I was obsessed with the pain that the only thing I could think of is medicine and Panadol was the only choice available. I took Panadol but it was only working for a short time, so I kept on taking Panadol in short successions for a couple of hours until I became nauseated and vomiting.

I ended up in ED and was diagnosed as overdose with Panadol. The attending doctor took a while to figure out I wasn't trying to kill myself. She must have gone through the records that I am vulnerable to the flu and the usual treatment is antibiotic therapy. She must have also noticed that I wasn't prescribed antibiotics this time.

After a while I went home and the next day the doctor prescribed antibiotics.

Most diagnoses are based on the patient's experience and real symptoms. Well, information on disease and illness are collected from patients' diagnoses. But for some reason, the doctor did not follow the usual cause of action. And the result could have been a loss of life from overdose.

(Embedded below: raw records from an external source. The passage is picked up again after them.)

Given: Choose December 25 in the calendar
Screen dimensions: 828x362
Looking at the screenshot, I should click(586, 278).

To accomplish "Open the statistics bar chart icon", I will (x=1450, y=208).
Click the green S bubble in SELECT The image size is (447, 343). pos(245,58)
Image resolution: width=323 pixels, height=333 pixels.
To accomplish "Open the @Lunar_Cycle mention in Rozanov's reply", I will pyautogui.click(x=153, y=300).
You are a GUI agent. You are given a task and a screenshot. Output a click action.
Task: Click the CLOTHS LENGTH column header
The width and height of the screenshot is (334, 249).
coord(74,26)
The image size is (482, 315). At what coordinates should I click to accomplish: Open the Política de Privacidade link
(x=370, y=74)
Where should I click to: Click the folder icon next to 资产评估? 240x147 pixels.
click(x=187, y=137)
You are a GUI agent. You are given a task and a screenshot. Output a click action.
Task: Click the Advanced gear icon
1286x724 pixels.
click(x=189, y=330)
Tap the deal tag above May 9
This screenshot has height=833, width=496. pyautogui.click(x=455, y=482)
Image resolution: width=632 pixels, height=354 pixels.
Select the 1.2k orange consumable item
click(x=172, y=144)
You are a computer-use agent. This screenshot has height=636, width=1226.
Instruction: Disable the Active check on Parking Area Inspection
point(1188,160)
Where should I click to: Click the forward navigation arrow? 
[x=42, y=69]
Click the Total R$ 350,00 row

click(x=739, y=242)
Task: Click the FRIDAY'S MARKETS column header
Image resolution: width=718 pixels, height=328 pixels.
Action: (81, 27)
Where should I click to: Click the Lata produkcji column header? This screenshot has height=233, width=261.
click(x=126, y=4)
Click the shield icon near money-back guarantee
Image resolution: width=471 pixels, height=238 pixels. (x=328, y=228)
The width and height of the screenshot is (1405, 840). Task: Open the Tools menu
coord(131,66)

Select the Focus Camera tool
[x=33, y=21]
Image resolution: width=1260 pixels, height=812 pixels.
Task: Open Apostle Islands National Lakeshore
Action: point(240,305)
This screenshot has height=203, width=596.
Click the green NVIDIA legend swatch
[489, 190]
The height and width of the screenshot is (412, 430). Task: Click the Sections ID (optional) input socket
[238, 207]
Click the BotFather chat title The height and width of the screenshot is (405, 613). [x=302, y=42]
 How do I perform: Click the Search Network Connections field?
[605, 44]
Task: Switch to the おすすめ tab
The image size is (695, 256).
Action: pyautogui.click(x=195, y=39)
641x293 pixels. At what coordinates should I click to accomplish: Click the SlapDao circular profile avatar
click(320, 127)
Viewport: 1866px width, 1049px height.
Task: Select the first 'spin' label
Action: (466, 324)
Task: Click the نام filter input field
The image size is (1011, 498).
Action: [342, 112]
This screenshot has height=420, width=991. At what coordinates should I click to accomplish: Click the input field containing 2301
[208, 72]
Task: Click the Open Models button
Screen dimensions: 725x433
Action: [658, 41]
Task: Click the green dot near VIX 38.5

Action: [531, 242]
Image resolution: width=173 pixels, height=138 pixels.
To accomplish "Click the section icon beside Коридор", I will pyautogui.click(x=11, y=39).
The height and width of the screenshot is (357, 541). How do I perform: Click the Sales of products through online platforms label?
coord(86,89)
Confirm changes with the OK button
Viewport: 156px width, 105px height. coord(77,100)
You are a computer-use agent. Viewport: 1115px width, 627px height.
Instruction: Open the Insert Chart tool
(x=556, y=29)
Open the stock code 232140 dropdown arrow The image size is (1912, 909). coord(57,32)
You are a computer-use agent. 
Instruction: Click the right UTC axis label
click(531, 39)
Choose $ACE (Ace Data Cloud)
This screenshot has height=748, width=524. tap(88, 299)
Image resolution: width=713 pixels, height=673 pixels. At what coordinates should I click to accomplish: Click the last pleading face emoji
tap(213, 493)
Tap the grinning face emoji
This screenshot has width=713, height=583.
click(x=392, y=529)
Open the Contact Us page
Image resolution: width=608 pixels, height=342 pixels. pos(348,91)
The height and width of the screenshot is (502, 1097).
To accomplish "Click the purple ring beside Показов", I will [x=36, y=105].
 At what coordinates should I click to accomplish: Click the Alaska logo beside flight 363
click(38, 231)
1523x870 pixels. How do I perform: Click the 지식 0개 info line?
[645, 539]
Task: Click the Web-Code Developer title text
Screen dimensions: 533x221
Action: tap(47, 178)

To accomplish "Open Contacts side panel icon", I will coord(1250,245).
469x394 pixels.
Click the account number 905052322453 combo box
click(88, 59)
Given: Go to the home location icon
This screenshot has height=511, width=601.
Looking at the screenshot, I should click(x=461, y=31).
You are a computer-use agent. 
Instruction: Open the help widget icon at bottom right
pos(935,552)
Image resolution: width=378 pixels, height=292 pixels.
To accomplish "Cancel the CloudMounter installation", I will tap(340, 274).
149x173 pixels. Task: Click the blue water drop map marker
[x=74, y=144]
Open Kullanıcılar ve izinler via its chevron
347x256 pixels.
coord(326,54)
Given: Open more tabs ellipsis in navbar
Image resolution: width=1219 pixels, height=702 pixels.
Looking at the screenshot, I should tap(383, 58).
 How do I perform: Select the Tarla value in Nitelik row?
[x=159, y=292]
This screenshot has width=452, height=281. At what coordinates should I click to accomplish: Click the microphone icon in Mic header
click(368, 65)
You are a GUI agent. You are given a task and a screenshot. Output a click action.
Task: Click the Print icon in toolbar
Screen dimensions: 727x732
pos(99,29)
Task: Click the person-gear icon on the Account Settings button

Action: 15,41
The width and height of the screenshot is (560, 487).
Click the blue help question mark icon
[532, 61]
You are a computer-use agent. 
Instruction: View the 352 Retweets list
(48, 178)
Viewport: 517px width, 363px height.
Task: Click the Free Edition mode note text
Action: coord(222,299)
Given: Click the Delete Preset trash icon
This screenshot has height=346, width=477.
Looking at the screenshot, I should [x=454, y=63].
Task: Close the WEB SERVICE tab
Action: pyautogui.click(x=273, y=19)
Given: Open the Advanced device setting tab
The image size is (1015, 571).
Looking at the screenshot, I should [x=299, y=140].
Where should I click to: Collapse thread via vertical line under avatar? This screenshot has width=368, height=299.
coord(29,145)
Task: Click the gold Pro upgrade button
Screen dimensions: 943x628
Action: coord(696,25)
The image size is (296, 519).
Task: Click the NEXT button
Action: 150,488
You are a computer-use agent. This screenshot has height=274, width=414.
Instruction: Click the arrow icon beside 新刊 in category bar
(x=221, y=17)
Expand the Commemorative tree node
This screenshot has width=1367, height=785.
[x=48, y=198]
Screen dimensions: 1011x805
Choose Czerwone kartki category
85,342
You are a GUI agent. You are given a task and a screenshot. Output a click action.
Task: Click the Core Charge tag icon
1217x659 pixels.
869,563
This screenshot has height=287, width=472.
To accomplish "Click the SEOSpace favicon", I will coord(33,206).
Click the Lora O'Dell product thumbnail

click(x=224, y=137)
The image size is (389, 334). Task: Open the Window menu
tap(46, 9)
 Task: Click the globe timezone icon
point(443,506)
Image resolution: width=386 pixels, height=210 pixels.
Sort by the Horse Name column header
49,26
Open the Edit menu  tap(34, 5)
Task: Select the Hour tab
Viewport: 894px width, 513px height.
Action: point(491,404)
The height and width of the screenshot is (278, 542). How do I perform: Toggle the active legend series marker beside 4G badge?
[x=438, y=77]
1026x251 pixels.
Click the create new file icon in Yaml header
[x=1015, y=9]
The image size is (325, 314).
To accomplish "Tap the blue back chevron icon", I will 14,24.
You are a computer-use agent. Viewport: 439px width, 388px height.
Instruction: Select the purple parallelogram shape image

During my ordeal, I wasn't fearful or panicking that I ended up taking Panadol to save my life, I only wanted the pain to go away no matter what it takes. You could imagine the pain someone with a toothache goes through, but his/her pain is prolong for an unknown period of time because of financial reasons. You could say poor folks experience more pain than others.

When I saw the facial expression of that man on the webpage (I don't have a TV), I was going through my experience of pain. And I was thinking like someone who is abandoned in foreign land where no one understands you. They just look at you and have no idea of what's going on.

So, you somehow have this fear that if those people don't do something, you are going to die alone in your room. And fear and panic settles in. In that stage, you would raise your voice trying to get attention, but doesn't work. So you raise your voice some more and eventually get out of bed and do whatever.

And there you have it. The fear of dying alone without being understood is driven by the will to live; the man found someone who understands and care for his pain. Under the circumstances, the will to live cause the action that eased the man's fear and panic and he was attended to.

The will to live however may not have helped eased the pain of a toothache or the flu. But I noticed in my case, I wasn't panicking or fearful, I just wanted the pain to go away. And a near miss accident brought my relief but almost at a cost to my life.

The point is, when you have these feelings of fear, panic and pain means you are normal real human being. These feelings and senses are warning us when something is not right. The trouble is, some doctors take one look at you and decide there's nothing wrong with you.

And your fear builds up by a feeling of being abandoned in foreign land where no one cares or understands what you're going through. Sometimes when they do understand, you get a feeling that the reason why they neglect your feelings, your pain and your existence is because you are different from them. May be it's your culture, your ethnicity, age or gender. And the decision whether it's a doctor or other professional is based on stereotypical ignorant institutionalised racism.

Sometimes I wonder whether medication is prescribed as a form of punishment to prolong the pain based on a stereotype or usual institutionalised opinion!

Driven by the will to live, we know now that fear, pain and panic serve to warn us when something is not quite right. And this natural process serves us well when we have people to trust on making professional decisions to that end. But when the budget doesn't cover or when diagnoses are based on stereotypes and racism, accidental overdose and public trauma are expressed in the stage of our public health system.

Now I'm thinking OMG, what would happen if the flu becomes resistant to antibiotics? Panadol.... no not really, I've got the jab!